After the _Aeneid_, the epic style must be of
this fashion:
Ibant ovscuri sola sub nocte per umbram
Perque domos Ditis vacuas et inania regna:
Quale per incertam lunam sub luce maligna
Est iter in silvis, ubi caelum condidit umbra
Jupiter, et rebus nox abstulit atra colorem.[11]
Lucan is much more of a Roman than Virgil; and the _Pharsalia_, so far
as it is not an historical epic, is a political one; the idea of
political liberty is at the bottom of it. That is not an unworthy theme;
and Lucan evidently felt the necessity for development in epic. But he
made the mistake, characteristically Roman, of thinking history more
real than legend; and, trying to lead epic in this direction,
supernatural machinery would inevitably go too. That, perhaps, was
fortunate, for it enabled Lucan safely to introduce one of his great and
memorable lines:
Jupiter est quodcunque vides, quodcunque moveris;[12]
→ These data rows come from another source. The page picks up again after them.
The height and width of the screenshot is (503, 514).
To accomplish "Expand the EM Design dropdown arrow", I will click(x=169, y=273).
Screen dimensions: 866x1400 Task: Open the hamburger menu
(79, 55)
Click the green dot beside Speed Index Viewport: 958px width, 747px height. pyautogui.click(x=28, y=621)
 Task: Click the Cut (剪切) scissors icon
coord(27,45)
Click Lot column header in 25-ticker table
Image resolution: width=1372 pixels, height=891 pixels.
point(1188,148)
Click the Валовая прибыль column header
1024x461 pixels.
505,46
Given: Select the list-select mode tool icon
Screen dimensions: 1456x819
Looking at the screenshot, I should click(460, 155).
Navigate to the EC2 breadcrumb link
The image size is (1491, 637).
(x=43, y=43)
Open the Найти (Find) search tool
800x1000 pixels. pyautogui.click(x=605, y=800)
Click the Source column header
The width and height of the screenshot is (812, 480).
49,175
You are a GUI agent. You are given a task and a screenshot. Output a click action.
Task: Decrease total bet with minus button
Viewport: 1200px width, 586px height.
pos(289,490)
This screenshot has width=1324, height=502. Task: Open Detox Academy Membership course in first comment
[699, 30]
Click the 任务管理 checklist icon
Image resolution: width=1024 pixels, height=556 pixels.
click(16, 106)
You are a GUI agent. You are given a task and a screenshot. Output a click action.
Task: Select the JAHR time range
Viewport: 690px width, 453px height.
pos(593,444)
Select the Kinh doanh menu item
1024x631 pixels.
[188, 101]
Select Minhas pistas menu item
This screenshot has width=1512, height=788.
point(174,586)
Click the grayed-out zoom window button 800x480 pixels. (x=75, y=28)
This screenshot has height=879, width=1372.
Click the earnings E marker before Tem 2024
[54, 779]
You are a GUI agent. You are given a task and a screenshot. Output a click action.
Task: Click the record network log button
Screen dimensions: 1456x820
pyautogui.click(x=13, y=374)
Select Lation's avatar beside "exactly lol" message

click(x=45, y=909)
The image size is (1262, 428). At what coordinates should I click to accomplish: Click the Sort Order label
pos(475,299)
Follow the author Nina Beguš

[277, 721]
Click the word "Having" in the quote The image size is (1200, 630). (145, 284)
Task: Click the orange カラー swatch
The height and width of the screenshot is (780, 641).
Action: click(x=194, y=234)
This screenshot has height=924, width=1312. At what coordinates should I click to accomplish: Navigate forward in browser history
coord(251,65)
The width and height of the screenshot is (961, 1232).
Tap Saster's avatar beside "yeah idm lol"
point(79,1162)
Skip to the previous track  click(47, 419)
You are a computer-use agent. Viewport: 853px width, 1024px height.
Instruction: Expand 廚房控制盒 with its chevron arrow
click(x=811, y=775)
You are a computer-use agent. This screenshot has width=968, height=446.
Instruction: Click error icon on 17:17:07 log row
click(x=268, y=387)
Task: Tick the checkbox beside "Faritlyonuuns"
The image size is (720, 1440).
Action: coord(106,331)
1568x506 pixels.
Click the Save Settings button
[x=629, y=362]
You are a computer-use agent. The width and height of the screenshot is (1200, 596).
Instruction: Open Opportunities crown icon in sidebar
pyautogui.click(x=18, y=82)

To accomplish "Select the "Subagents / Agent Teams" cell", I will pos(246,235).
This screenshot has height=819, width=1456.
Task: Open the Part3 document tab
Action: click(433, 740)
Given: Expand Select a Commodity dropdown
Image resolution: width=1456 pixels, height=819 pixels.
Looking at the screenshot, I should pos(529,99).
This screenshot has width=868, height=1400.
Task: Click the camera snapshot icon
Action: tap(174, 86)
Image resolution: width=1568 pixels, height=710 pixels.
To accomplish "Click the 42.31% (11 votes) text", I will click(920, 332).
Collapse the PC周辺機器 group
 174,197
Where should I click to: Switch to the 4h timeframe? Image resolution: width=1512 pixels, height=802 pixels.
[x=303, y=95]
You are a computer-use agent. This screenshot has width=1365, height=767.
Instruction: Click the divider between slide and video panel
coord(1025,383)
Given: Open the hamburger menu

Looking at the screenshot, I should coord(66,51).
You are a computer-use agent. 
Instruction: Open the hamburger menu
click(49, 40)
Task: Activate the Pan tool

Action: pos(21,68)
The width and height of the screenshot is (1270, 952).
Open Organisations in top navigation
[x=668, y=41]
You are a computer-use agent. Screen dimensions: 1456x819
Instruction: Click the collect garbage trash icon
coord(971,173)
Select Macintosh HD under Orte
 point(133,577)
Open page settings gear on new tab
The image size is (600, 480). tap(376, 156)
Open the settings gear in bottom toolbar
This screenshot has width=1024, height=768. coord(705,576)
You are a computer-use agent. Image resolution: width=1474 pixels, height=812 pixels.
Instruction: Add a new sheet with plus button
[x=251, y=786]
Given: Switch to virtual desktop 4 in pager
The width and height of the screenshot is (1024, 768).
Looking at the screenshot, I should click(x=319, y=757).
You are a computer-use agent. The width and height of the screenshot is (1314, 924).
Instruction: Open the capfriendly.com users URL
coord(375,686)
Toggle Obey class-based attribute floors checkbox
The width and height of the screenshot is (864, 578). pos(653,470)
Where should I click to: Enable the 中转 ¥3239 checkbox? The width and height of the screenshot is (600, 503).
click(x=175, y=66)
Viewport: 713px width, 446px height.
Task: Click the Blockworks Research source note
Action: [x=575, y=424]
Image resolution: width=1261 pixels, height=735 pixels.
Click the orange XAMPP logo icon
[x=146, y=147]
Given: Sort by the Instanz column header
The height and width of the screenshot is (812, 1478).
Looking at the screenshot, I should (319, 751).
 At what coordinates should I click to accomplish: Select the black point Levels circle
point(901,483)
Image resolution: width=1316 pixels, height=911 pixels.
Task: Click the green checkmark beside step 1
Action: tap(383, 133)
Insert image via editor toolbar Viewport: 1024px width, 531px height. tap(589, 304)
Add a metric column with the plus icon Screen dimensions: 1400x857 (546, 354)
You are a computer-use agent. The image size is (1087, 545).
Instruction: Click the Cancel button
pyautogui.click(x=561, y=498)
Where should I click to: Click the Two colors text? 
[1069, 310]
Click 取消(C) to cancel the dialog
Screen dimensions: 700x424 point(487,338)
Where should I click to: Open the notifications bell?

which would certainly explode any supernatural machinery that could be
invented. The _Pharsalia_ could not be anything more than an interesting
but unsuccessful attempt; it was not on these lines that epic poetry was
to develop. Lucan died at an age when most poets have done nothing very
remarkable; that he already had achieved a poem like the _Pharsalia_,
would make us think he might have gone to incredible heights, were it
not that the mistake of the _Pharsalia_ seems to belong incurably to his
temperament.
Lucan's determined stoicism may, philosophically, be more consistent
than the dubious stoicism of Virgil.